'''

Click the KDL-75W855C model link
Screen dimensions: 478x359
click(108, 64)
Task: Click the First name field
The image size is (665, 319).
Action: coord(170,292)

'''

Copy out exactly the lines running from the line with "Task: Click the First name field" to the end of the records, inclusive.

# RESPONSE AREA:
Task: Click the First name field
The image size is (665, 319).
Action: coord(170,292)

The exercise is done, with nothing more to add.